I previously reported on how the Maryland Senate watered down its "Little FCA" bill so that lawsuits would not cost so much for the contractors who actually commit fraud against the State of Maryland. The amended version of SB 279 does not permit a court to require fraudsters to pay compensatory damages, and it prohibits whistleblowers from pursuing qui tam lawsuits unless the Maryland Attorney General chooses to intervene. It also makes the award of attorney fees discretionary. Now the Maryland House has concurred in the amended Senate bill.  While the new bill is better than having no False Claims Act (FCA), it is not good enough to give Maryland the millions of dollars it would receive from federal FCA cases if it had a full strength "Little FCA."

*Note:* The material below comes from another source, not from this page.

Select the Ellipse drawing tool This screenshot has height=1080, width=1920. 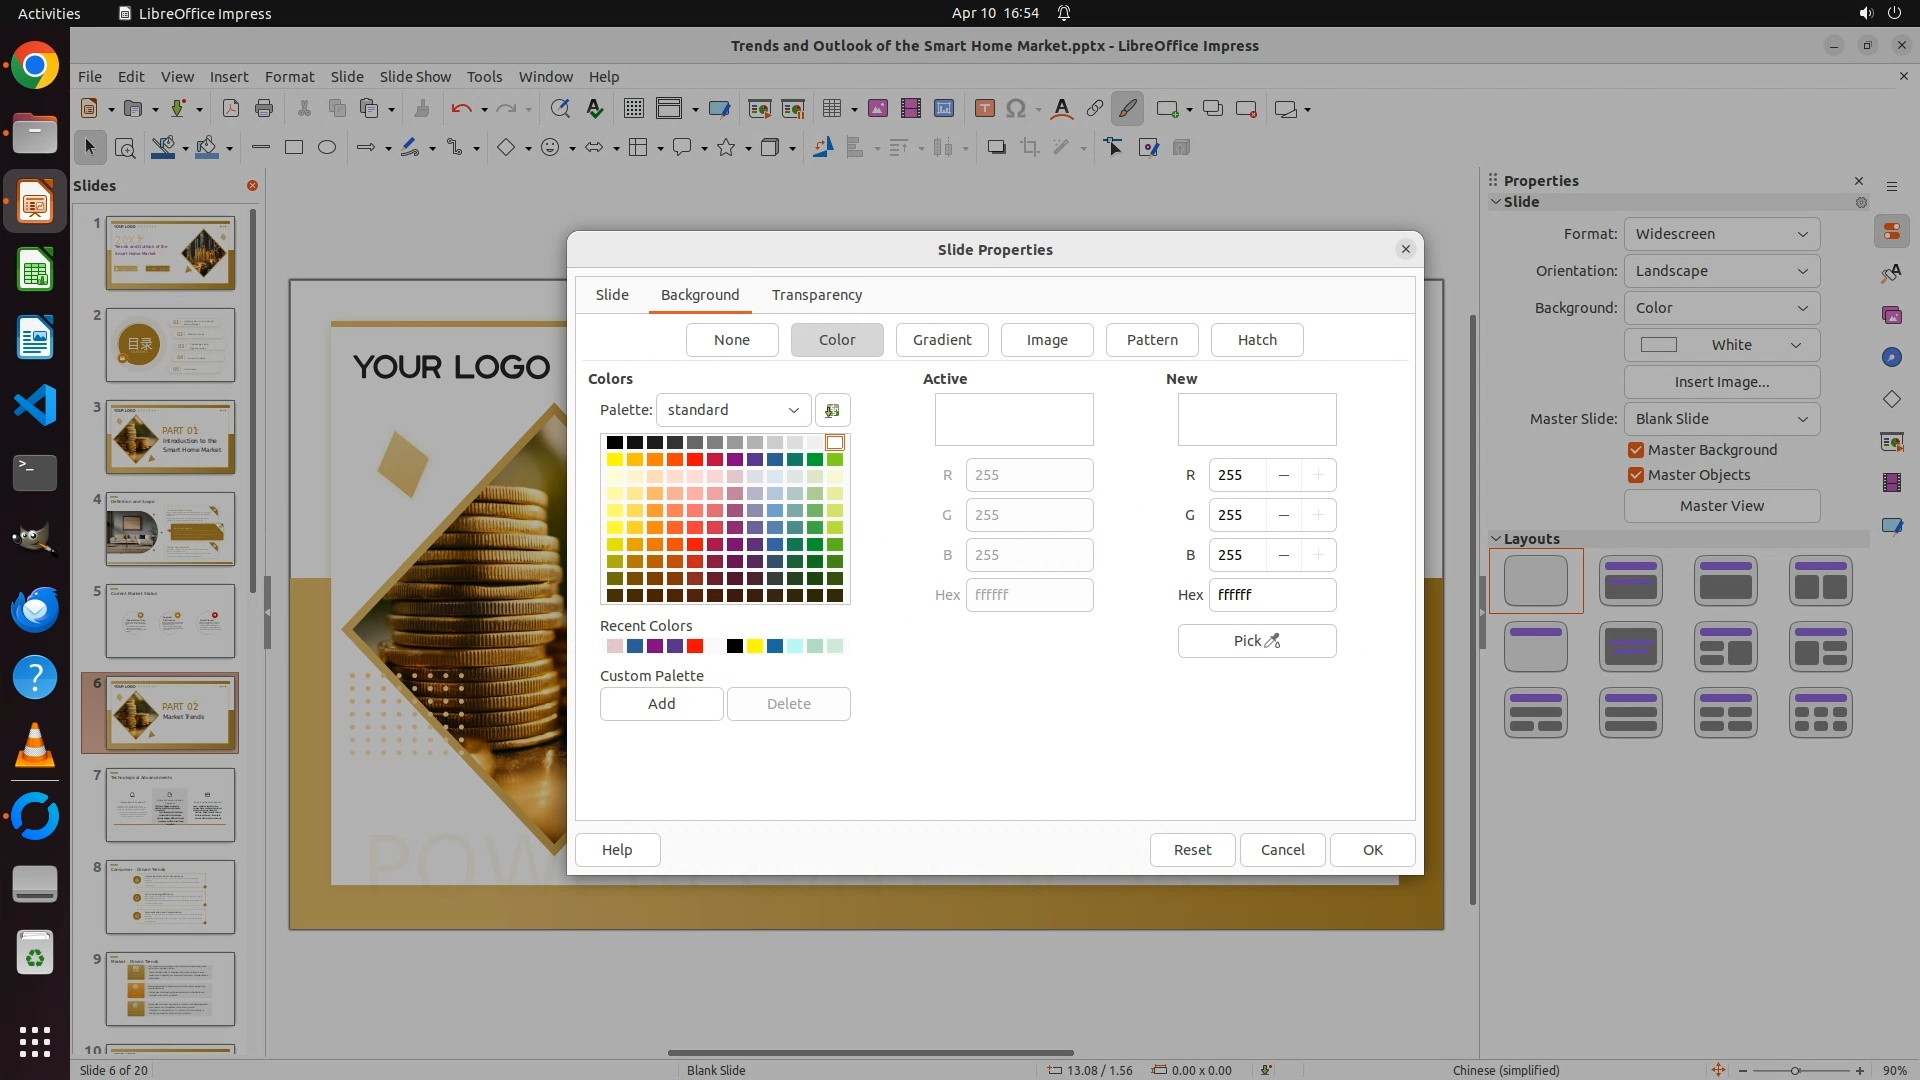pos(326,148)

The House did beat back two amendments that would have either decimated or limited the Little FCA.  One, by Delage Shank, would have the State police fraud by contractors by hiring yet another contractor to audit the other contractors — and would have erased all the qui tam provisions.  Another, by Delegate Tarrant, would have allowed whistleblower lawsuits only for those frauds committed after October 1, 2010 — allowing fraudsters another six months to commit fraud without fear of this new liability. This Maryland web page will soon have links to the roll call votes so Maryland citizens can see if their delegates voted for this weak protection, or for no protection at all.

Perhaps now will be a good time to ask Maryland’s legislators to plan for passage next year of a bill that will actually qualify Maryland for the millions it is missing if it had a whistleblower law strong enough to qualify for the federal Grassley Amendment.